- Stored items -
- - - - -

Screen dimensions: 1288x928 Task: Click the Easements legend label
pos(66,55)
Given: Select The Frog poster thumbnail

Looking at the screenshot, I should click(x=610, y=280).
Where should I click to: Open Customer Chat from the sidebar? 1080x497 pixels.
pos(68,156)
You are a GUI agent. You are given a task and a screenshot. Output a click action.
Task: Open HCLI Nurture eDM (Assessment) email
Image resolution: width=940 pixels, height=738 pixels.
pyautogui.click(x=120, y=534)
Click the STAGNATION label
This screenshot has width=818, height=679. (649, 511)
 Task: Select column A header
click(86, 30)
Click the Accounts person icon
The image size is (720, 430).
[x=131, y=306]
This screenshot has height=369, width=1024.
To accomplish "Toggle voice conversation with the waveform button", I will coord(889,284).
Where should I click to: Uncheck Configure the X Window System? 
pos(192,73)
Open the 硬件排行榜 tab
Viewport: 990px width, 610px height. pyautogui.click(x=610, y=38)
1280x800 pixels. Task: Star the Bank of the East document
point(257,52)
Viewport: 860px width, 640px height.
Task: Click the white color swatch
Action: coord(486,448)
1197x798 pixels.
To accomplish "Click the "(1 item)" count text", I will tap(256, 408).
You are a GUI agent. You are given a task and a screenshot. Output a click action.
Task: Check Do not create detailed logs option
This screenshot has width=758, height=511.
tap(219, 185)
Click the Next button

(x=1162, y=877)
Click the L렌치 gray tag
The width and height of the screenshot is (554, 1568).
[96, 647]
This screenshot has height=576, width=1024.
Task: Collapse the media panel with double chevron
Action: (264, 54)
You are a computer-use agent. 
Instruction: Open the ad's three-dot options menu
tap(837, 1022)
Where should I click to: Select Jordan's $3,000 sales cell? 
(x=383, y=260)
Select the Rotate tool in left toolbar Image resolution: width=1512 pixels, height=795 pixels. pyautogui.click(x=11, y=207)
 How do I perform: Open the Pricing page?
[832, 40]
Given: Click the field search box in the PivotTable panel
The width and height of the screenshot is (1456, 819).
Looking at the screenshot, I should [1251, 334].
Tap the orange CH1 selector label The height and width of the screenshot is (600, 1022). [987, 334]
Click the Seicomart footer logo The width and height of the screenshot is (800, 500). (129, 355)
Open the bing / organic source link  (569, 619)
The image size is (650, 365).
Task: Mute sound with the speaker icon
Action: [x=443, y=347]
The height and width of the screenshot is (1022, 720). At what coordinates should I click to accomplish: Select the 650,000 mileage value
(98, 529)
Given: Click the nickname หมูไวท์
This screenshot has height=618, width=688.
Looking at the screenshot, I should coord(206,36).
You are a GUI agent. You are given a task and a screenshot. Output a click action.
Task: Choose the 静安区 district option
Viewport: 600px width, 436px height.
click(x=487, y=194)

- - - - -

- INSTRUCTION -
Switch each "Where should I click to" in the listing above to "Where do I click to", and write out the listing again with nothing else changed.

- RESULT OF THE TASK -
Screen dimensions: 1288x928 Task: Click the Easements legend label
pos(66,55)
Given: Select The Frog poster thumbnail

Looking at the screenshot, I should click(x=610, y=280).
Where do I click to: Open Customer Chat from the sidebar? 1080x497 pixels.
pos(68,156)
You are a GUI agent. You are given a task and a screenshot. Output a click action.
Task: Open HCLI Nurture eDM (Assessment) email
Image resolution: width=940 pixels, height=738 pixels.
pyautogui.click(x=120, y=534)
Click the STAGNATION label
This screenshot has width=818, height=679. (649, 511)
 Task: Select column A header
click(86, 30)
Click the Accounts person icon
The image size is (720, 430).
[x=131, y=306]
This screenshot has height=369, width=1024.
To accomplish "Toggle voice conversation with the waveform button", I will coord(889,284).
Where do I click to: Uncheck Configure the X Window System? 
pos(192,73)
Open the 硬件排行榜 tab
Viewport: 990px width, 610px height. pyautogui.click(x=610, y=38)
1280x800 pixels. Task: Star the Bank of the East document
point(257,52)
Viewport: 860px width, 640px height.
Task: Click the white color swatch
Action: coord(486,448)
1197x798 pixels.
To accomplish "Click the "(1 item)" count text", I will tap(256, 408).
You are a GUI agent. You are given a task and a screenshot. Output a click action.
Task: Check Do not create detailed logs option
This screenshot has width=758, height=511.
tap(219, 185)
Click the Next button

(x=1162, y=877)
Click the L렌치 gray tag
The width and height of the screenshot is (554, 1568).
[96, 647]
This screenshot has height=576, width=1024.
Task: Collapse the media panel with double chevron
Action: (264, 54)
You are a computer-use agent. 
Instruction: Open the ad's three-dot options menu
tap(837, 1022)
Where do I click to: Select Jordan's $3,000 sales cell? 
(x=383, y=260)
Select the Rotate tool in left toolbar Image resolution: width=1512 pixels, height=795 pixels. pyautogui.click(x=11, y=207)
 How do I perform: Open the Pricing page?
[832, 40]
Given: Click the field search box in the PivotTable panel
The width and height of the screenshot is (1456, 819).
Looking at the screenshot, I should [1251, 334].
Tap the orange CH1 selector label The height and width of the screenshot is (600, 1022). [987, 334]
Click the Seicomart footer logo The width and height of the screenshot is (800, 500). (129, 355)
Open the bing / organic source link  (569, 619)
The image size is (650, 365).
Task: Mute sound with the speaker icon
Action: [x=443, y=347]
The height and width of the screenshot is (1022, 720). At what coordinates should I click to accomplish: Select the 650,000 mileage value
(98, 529)
Given: Click the nickname หมูไวท์
This screenshot has height=618, width=688.
Looking at the screenshot, I should coord(206,36).
You are a GUI agent. You are given a task and a screenshot. Output a click action.
Task: Choose the 静安区 district option
Viewport: 600px width, 436px height.
click(x=487, y=194)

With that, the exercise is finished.